● **EXERCISE AIM**: In the records below, the line with "Instruction: Select the" opens the range and the line with "You are a computer-use agent. Image" closes it; print that range exactly and nothing else.

Items from a data source
○ ○ ○ ○ ○ ○ ○
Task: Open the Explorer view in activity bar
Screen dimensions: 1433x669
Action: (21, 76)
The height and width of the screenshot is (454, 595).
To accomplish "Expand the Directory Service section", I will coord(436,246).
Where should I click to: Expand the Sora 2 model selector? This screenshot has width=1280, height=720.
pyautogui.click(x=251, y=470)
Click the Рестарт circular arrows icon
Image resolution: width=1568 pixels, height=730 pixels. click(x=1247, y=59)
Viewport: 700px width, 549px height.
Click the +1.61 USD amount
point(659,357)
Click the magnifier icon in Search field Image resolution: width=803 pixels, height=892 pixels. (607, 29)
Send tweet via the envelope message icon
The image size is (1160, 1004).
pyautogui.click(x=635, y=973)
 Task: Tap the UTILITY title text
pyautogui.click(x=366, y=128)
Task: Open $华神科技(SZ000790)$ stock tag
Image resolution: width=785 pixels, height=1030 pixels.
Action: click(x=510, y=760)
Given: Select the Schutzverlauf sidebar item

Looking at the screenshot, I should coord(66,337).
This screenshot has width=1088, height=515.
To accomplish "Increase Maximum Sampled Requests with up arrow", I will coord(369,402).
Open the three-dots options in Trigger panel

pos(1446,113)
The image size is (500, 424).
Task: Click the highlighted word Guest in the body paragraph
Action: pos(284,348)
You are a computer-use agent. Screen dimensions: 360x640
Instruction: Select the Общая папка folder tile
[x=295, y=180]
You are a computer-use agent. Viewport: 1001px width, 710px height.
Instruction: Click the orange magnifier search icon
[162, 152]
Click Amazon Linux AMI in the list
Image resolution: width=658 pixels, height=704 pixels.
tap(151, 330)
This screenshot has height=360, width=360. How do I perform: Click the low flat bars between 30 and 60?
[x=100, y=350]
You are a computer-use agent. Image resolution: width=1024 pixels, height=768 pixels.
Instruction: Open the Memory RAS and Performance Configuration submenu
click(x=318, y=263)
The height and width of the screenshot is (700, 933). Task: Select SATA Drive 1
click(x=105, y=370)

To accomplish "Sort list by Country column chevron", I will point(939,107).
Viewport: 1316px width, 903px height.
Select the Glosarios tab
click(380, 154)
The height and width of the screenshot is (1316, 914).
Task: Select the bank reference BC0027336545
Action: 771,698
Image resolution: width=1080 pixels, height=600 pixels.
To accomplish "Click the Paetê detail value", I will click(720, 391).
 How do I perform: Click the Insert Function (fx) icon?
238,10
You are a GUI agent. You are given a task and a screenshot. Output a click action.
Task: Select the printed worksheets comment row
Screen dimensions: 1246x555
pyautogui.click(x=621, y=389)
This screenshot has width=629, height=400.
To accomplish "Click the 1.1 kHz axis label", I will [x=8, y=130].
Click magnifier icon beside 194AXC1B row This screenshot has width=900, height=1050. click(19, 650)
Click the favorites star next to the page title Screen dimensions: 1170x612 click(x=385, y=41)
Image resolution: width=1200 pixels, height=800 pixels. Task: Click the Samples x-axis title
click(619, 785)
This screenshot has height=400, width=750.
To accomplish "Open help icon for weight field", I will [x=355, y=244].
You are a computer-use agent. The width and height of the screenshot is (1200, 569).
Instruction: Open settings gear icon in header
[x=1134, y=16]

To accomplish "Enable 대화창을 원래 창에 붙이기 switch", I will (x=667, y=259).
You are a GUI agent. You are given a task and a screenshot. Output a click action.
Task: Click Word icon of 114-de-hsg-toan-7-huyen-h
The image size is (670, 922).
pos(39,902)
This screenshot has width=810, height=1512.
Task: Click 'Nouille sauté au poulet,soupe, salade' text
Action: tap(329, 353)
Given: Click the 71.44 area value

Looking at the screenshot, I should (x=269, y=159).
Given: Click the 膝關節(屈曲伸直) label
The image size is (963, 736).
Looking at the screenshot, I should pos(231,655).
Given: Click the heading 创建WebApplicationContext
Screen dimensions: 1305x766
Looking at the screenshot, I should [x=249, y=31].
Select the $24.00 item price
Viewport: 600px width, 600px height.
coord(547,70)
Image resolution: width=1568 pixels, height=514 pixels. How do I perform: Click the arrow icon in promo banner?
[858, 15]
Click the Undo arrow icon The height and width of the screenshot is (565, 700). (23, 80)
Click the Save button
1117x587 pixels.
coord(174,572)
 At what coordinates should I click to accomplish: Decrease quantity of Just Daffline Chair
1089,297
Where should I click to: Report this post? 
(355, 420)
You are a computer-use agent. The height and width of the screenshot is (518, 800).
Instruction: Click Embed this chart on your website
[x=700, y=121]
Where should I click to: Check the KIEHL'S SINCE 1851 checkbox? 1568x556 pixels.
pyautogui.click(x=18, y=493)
○ ○ ○ ○ ○ ○ ○
● **FINAL ANSWER**:
Instruction: Select the Общая папка folder tile
[x=295, y=180]
You are a computer-use agent. Viewport: 1001px width, 710px height.
Instruction: Click the orange magnifier search icon
[162, 152]
Click Amazon Linux AMI in the list
Image resolution: width=658 pixels, height=704 pixels.
tap(151, 330)
This screenshot has height=360, width=360. How do I perform: Click the low flat bars between 30 and 60?
[x=100, y=350]
You are a computer-use agent. Image resolution: width=1024 pixels, height=768 pixels.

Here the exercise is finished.